Trump "floods the zone" as general election tests desensitized voters
Published Date: 3/13/2024
Source: axios.com

With Tuesday triggering the start of a 34-week general election campaign, critics of former President Trump are imploring voters and the media to hold the presumptive GOP nominee to the same standard as any politician.

Why it matters: For eight years, the hurricane of news conjured by Trump's unprecedented behavior and rhetoric has enraged, exhilarated and eventually numbed much of the American public.


  • Many voters have tuned out — or priced in — Trump's baggage and legal issues to the point where he's now favored to defeat President Biden in November, according to RCP's polling average.
  • A Suffolk poll out Wednesday found that 49% of voters now approve of Trump's job performance as president — matching the highest point he ever reached in office.

The big picture: Financial Times columnist Ed Luce calls this phenomenon "the banality of chaos."

  • Trump's candidacy is "so far off the charts it is almost paranormal," Luce writes, but most of the former president's controversies no longer break through to the public.
  • In 2018, former Trump chief strategist Steve Bannon argued that the best way to neutralize the media — which he labeled "the real opposition" — is to "flood the zone with shit."

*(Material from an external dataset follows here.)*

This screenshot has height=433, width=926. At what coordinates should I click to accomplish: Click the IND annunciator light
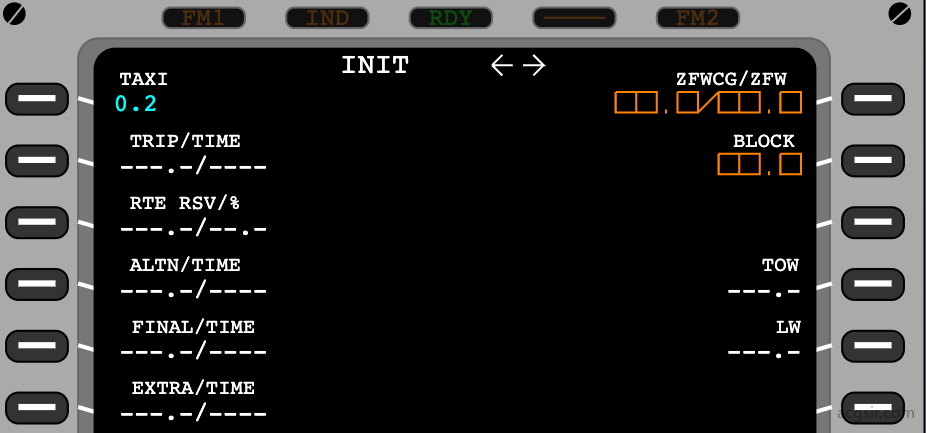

Mission accomplished, Luce argues — citing events from the last five days alone:

  • On Friday, Trump posted a nearly $92 million bond in a New York court to appeal damages a jury ordered him to pay to writer E. Jean Carroll after he was found liable for sexually abusing and defaming her.
  • On Saturday, Trump mocked Biden's lifelong stutter and called the journalists attending his rally in Georgia "criminals."
  • On Sunday, Hungary's authoritarian Prime Minister Viktor Orbán said Trump promised him that he will end Russia's war with Ukraine by not giving "a single penny" in aid.
  • On Monday, Trump vowed to free "wrongfully imprisoned" Jan. 6 rioters as one of his first acts if he's re-elected in November.
  • On Tuesday, CNN's Jim Sciutto reported in his new book that Trump privately had praised Adolf Hitler for doing "some good things," according to former chief of staff John Kelly.

There's plenty more to choose from — including Trump's false claim Wednesday that Democrats used "artificial intelligence" to create a montage of his gaffes in the House's hearing with former special counsel Robert Hur.

The other side: Biden — who, like Trump, clinched his party's nomination after Tuesday's primaries — is fighting another side of the "Americans tuning out" equation.

  • Biden has gotten little credit in the polls for the strong U.S. economy, while concerns over his Israel policy, his age and his frequent gaffes tend to dominate media coverage.
  • FiveThirtyEight's average of polls suggests Biden's energetic State of the Union address has not produced a bump in his approval rating, which currently sits at a low of 38%.
  • The Biden campaign views its mission over the next six months as ensuring that the real-world implications of another Trump presidency are not lost in a deluge of hyperbole.